● TASK REQUIREMENTS: Print the records below exactly, omitting all pictures.

● DATA FOR THIS TASK:
**********
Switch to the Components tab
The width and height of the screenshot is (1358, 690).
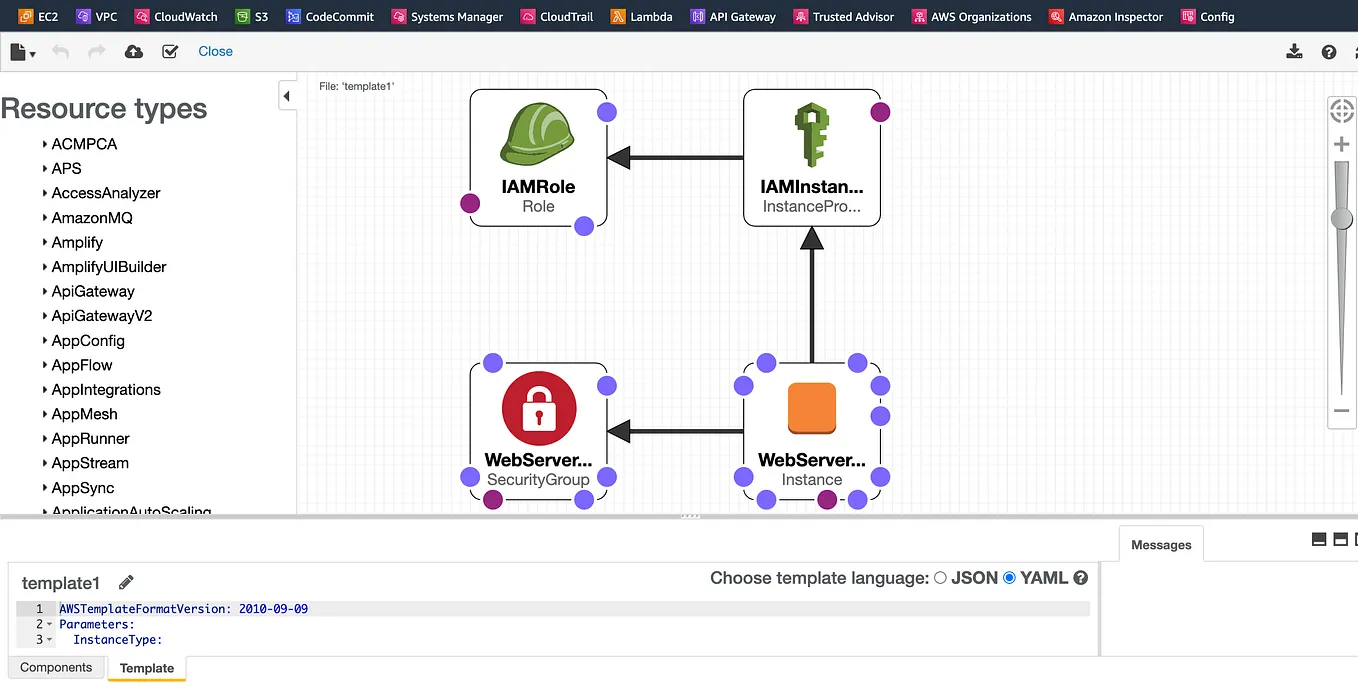tap(56, 667)
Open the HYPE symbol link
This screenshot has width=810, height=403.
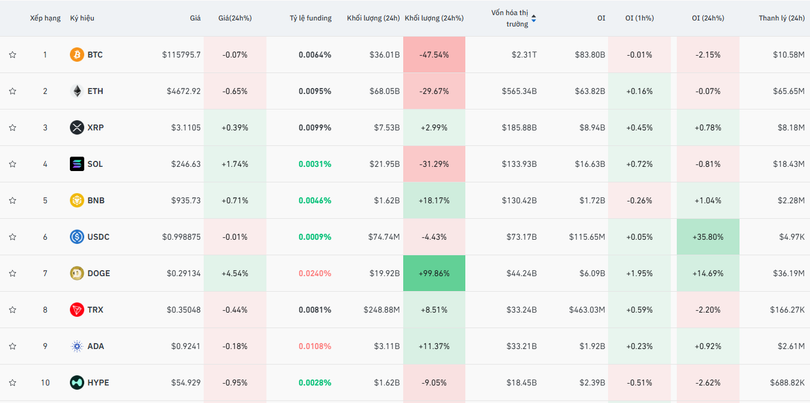98,383
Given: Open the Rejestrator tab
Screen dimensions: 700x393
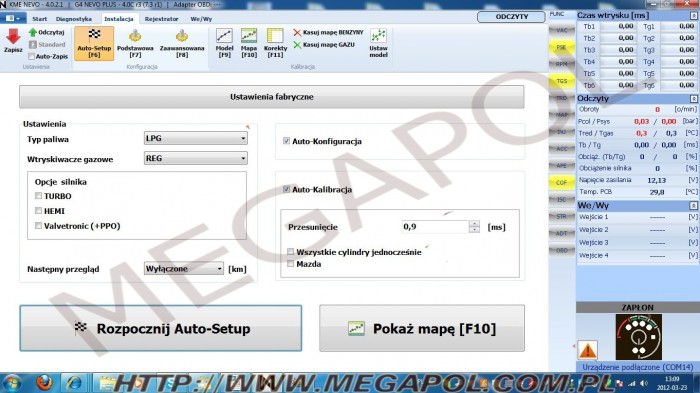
**********
● RESPONSE TO THIS EXERCISE:
Switch to the Components tab
The width and height of the screenshot is (1358, 690).
tap(56, 667)
Open the HYPE symbol link
This screenshot has width=810, height=403.
98,383
Given: Open the Rejestrator tab
Screen dimensions: 700x393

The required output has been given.